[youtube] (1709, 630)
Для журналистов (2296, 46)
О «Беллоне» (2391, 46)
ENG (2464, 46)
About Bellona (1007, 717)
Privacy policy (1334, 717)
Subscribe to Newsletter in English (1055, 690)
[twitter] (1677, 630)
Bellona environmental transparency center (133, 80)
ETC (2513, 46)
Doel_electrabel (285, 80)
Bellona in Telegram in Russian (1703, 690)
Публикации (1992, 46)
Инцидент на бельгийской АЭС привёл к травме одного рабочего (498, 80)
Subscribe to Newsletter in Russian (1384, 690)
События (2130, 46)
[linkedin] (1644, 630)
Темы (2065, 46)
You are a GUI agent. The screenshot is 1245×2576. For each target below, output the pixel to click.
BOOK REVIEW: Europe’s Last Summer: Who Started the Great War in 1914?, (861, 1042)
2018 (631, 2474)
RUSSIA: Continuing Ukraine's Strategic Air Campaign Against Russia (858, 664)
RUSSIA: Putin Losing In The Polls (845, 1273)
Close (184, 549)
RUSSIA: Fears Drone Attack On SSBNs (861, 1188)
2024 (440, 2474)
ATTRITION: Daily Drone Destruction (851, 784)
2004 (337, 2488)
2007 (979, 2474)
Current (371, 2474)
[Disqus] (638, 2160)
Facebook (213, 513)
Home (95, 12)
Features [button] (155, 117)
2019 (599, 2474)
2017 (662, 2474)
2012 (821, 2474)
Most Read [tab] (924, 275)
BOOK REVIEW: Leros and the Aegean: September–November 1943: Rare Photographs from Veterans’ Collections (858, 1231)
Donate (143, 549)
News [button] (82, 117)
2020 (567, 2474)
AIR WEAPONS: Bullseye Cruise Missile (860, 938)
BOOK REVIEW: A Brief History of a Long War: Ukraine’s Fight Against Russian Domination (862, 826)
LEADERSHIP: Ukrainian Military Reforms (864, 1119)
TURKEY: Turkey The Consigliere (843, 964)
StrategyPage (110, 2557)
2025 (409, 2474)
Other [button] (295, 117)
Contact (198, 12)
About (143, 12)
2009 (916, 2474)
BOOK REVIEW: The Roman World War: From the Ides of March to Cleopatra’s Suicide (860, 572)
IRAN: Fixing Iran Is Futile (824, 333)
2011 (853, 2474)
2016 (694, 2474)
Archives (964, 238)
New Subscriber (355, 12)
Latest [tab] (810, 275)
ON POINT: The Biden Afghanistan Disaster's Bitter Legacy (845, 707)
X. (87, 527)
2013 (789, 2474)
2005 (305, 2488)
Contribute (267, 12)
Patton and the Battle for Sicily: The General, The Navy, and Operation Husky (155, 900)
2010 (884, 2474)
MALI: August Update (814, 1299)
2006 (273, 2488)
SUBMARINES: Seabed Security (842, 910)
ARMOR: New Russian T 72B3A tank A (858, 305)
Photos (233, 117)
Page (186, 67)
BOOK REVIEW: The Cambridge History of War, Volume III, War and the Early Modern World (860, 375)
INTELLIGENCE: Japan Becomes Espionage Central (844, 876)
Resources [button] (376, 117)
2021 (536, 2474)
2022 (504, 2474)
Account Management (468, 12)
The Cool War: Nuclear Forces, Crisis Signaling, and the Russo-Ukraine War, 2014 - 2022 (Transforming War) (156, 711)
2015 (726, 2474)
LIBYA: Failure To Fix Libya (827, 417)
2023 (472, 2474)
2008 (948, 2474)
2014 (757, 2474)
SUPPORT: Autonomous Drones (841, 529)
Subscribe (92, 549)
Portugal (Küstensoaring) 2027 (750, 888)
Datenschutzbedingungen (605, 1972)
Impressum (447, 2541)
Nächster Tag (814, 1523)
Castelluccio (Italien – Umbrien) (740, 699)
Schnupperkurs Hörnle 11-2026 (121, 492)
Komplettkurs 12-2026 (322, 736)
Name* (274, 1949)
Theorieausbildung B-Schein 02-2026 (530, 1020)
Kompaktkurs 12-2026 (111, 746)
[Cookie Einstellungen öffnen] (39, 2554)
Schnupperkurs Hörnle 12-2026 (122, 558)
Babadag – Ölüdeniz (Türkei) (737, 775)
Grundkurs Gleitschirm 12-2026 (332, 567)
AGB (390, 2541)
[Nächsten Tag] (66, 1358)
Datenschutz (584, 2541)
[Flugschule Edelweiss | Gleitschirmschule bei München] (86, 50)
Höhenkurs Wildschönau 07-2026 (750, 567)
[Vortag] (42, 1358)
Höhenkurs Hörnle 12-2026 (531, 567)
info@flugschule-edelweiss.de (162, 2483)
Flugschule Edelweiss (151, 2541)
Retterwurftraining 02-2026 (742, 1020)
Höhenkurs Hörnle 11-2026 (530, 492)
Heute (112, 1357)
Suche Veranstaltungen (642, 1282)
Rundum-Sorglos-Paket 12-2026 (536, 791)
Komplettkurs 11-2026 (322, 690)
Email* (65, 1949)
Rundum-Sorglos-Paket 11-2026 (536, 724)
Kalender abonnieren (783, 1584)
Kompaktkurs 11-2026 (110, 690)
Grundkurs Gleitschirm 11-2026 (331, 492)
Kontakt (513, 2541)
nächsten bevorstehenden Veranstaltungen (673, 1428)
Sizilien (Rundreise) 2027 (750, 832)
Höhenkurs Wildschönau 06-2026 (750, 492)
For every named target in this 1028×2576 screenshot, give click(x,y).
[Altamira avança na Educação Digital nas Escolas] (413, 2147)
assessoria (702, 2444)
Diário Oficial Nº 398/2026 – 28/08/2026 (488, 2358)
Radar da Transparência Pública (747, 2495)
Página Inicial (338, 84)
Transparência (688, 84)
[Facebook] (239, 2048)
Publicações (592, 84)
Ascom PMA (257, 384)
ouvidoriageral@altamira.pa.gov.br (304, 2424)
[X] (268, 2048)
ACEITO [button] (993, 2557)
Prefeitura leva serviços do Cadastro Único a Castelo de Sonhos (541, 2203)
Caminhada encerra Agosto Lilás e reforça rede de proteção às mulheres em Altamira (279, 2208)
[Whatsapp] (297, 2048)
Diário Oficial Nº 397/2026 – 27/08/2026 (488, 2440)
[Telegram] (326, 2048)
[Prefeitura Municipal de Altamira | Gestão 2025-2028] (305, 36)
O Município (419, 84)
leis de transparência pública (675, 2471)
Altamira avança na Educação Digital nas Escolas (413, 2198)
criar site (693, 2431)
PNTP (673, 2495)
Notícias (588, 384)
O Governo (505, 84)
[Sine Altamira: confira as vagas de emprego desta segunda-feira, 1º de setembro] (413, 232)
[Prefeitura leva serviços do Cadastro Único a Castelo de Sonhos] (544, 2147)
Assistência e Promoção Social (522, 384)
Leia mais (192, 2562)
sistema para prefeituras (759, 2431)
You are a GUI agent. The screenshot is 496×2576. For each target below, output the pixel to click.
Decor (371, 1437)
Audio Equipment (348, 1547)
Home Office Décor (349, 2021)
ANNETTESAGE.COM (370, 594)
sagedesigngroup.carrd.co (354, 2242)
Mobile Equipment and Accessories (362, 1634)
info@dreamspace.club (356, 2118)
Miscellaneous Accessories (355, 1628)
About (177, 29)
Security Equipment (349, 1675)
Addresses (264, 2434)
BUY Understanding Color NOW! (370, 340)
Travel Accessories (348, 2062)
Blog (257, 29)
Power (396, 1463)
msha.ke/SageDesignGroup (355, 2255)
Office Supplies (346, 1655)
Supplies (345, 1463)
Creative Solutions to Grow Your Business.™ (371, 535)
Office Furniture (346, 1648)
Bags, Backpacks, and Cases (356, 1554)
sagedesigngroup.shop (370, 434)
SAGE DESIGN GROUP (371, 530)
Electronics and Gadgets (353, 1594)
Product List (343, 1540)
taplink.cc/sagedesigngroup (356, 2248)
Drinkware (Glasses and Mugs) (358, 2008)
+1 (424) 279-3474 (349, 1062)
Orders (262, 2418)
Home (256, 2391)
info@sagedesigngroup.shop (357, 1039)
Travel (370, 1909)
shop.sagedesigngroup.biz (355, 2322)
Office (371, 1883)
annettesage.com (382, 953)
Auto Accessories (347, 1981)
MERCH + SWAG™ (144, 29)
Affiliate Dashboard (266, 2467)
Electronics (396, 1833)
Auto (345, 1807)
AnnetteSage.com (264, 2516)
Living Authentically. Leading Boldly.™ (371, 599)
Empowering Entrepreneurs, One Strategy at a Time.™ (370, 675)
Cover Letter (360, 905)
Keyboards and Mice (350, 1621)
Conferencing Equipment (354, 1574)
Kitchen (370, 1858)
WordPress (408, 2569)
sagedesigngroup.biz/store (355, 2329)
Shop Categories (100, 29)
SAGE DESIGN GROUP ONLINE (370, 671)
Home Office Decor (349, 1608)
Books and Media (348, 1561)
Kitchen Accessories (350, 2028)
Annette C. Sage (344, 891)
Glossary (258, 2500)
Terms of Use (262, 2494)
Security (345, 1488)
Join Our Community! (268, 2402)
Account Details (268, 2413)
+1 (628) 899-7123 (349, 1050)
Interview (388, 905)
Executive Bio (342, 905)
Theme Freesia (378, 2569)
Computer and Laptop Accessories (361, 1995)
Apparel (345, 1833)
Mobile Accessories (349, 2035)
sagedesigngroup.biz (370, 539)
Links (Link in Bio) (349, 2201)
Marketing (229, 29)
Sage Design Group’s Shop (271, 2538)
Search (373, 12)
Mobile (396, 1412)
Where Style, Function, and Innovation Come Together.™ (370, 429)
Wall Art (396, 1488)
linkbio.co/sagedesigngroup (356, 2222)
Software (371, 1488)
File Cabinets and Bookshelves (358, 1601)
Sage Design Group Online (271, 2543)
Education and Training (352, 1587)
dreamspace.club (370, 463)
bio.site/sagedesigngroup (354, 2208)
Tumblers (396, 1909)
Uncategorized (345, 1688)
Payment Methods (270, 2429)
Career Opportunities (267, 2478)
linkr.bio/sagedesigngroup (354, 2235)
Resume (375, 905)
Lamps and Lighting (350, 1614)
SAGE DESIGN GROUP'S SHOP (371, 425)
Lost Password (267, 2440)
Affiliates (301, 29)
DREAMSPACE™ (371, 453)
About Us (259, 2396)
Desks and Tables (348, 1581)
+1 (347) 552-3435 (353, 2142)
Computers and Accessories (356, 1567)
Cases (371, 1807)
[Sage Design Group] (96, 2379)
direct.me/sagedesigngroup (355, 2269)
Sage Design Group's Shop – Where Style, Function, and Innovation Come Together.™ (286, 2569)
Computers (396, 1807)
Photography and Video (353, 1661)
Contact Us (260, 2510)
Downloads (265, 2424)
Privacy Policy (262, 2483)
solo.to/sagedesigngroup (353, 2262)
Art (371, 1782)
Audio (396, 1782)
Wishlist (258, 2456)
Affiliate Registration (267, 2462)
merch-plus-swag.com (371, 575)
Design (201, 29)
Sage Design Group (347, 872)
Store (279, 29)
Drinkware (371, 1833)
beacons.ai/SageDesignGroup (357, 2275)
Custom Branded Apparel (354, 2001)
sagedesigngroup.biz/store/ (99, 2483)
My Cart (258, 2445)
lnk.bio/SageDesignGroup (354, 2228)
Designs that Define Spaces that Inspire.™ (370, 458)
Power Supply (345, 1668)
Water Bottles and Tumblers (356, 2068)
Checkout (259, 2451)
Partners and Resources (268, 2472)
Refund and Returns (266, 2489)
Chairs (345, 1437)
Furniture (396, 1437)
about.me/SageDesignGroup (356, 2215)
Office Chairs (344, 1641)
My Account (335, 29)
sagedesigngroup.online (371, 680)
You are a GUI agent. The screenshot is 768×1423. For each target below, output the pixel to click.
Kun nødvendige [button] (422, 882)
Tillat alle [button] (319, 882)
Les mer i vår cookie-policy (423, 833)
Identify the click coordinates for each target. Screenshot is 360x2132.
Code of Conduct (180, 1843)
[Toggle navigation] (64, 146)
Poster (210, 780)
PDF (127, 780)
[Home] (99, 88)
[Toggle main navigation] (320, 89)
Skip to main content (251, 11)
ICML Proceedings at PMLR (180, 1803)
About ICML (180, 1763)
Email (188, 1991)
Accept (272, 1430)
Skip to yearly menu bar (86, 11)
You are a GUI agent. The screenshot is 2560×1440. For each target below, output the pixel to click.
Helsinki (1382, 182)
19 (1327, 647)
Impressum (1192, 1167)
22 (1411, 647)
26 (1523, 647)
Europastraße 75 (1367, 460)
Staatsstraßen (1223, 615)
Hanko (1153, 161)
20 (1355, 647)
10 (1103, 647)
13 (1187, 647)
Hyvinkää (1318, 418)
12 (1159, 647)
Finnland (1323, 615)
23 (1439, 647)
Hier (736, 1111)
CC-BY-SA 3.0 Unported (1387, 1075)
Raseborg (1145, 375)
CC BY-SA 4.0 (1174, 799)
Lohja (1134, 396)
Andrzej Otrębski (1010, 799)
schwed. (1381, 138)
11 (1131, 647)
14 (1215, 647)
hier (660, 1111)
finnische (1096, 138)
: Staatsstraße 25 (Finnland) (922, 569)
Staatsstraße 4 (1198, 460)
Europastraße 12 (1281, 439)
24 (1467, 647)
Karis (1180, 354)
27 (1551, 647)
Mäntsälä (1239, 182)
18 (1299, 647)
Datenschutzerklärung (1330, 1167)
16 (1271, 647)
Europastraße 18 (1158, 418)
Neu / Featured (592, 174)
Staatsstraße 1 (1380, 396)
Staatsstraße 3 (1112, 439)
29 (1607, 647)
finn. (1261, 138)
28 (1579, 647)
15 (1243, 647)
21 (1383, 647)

◆ **TO DO**
Using the listing above, copy exactly the line that contains "sagedesigngroup.carrd.co (354, 2242)", the line that contains "Annette C. Sage (344, 891)", and each line that falls between them.

◆ **RESPONSE TO THIS EXERCISE**
sagedesigngroup.carrd.co (354, 2242)
Mobile Equipment and Accessories (362, 1634)
info@dreamspace.club (356, 2118)
Miscellaneous Accessories (355, 1628)
About (177, 29)
Security Equipment (349, 1675)
Addresses (264, 2434)
BUY Understanding Color NOW! (370, 340)
Travel Accessories (348, 2062)
Blog (257, 29)
Power (396, 1463)
msha.ke/SageDesignGroup (355, 2255)
Office Supplies (346, 1655)
Supplies (345, 1463)
Creative Solutions to Grow Your Business.™ (371, 535)
Office Furniture (346, 1648)
Bags, Backpacks, and Cases (356, 1554)
sagedesigngroup.shop (370, 434)
SAGE DESIGN GROUP (371, 530)
Electronics and Gadgets (353, 1594)
Product List (343, 1540)
taplink.cc/sagedesigngroup (356, 2248)
Drinkware (Glasses and Mugs) (358, 2008)
+1 (424) 279-3474 (349, 1062)
Orders (262, 2418)
Home (256, 2391)
info@sagedesigngroup.shop (357, 1039)
Travel (370, 1909)
shop.sagedesigngroup.biz (355, 2322)
Office (371, 1883)
annettesage.com (382, 953)
Auto Accessories (347, 1981)
MERCH + SWAG™ (144, 29)
Affiliate Dashboard (266, 2467)
Electronics (396, 1833)
Auto (345, 1807)
AnnetteSage.com (264, 2516)
Living Authentically. Leading Boldly.™ (371, 599)
Empowering Entrepreneurs, One Strategy at a Time.™ (370, 675)
Cover Letter (360, 905)
Keyboards and Mice (350, 1621)
Conferencing Equipment (354, 1574)
Kitchen (370, 1858)
WordPress (408, 2569)
sagedesigngroup.biz/store (355, 2329)
Shop Categories (100, 29)
SAGE DESIGN GROUP ONLINE (370, 671)
Home Office Decor (349, 1608)
Books and Media (348, 1561)
Kitchen Accessories (350, 2028)
Annette C. Sage (344, 891)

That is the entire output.